In the past 12 months sugar has come to be seen as an energy crop because of the growth in demand for ethanol, says Sergey Gudoshnikov, senior economist at the International Sugar Organisation, which represents most of the world’s producers.

So demand is skyrocketing, because of our need for energy, and oil-substitutes. An indirect sign of peak oil, if that was ever needed. And it’s happening really, really quickly…

Czarnikow predicts a raw sugar trade deficit of more than 4m tonnes, the largest shortfall in six years. The ISO estimates that sugar inventories are about 35 per cent of global production, down from 50 per cent in the late 1990s.
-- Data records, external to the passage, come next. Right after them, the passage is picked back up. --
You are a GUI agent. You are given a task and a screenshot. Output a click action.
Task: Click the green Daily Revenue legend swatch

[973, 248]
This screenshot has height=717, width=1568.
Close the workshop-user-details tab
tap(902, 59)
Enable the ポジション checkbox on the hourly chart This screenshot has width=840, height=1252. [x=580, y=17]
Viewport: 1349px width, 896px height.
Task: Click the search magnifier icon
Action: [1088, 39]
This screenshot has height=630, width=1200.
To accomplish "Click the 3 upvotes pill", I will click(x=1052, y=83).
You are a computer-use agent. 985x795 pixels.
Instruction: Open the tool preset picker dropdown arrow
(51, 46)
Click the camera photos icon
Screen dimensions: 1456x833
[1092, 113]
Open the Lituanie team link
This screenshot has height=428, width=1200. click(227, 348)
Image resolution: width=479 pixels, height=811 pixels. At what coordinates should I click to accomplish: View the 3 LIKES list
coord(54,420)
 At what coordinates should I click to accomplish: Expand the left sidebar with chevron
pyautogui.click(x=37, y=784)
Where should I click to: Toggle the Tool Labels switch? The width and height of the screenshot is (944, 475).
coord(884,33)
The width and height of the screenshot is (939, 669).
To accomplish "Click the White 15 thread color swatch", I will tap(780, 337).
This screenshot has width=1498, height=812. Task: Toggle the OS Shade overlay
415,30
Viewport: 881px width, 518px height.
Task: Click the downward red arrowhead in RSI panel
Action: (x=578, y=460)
However, other analysts reckon stockpiles are a lot lower, making the sugar market even more vulnerable to shocks such as Cyclone Larry, which this month wiped out about 10 per cent of Australia’s raw sugar output.

(…) “The challenge to find increased sugar output is becoming more difficult,” says Mr Gudoshnikov, who expects annual sugar demand to continue rising at an average of 2 per cent.

“That means finding 3m tonnes or more of new sugar production each year, whereas 30 years ago a 2 per cent increase meant a couple of hundred tonnes.”

So, production is already lagging behind demand, and the market is getting very tight, making it vulnerable to external shocks like hurricanes (heh, in Australia this time). Isn’t it strange that this is happening at the very moment these external shocks seem to become more frequent?

It is really starting to look like we are getting to the end of a lot of things at the same time, as we switch from the most depleted to others, making the depletion of these catch up extra quickly. Of course, sugar itself cannot be “depleted”, but the land used to grow it can, or can reach very real limits. The article suggests that Brazil’s production is stagnating despite increased land use, due to unfavorable weather impact (in that case, droughts, but these seem to happen all too frequently, and what will it be the other years?)

And, very similarly to the distorted energy markets, the sugar market is not really a market:

Sugar lobby still packs a punch despite reform [Financial Times]

Global trade in sugar is one of the most distorted of all commodity markets, thanks to sugar lobbies that frequently punch well above their weight when demanding subsidies and tariff protection.

The world sugar market has often been called a “dump market” by many sugar growers. Prices are depressed by cheap sugar from efficient producers like Brazil and Thailand that are kept out of rich countries’ markets, and by those rich countries, particularly the European Union, that dump subsidised sugar that exceeds their own needs.

Prices lower than they should be thanks to subsidies… lobbies that are very effective at keeping access to public funding or public “protection”… distorted incentives for all. Where have we seen this before?

When will we learn?


EB ed: From a follow-up posting March 31 by Jerome a Paris Daily Kos (Peak Sugar – Entropy Will Not Be Mocked:

I was going to crosspost my diary on Peak Sugar from European Tribune as such, but it got such brilliant comments that I am going to focus on these instead.

Image Removed
The trigger for that diary was an article about the record sugar prices, triggered by the perception that sugar can be used to produce ethanol and thus to fuel cars.

Looming peak oil spreading to other resources as we scramble to maintain our addiction…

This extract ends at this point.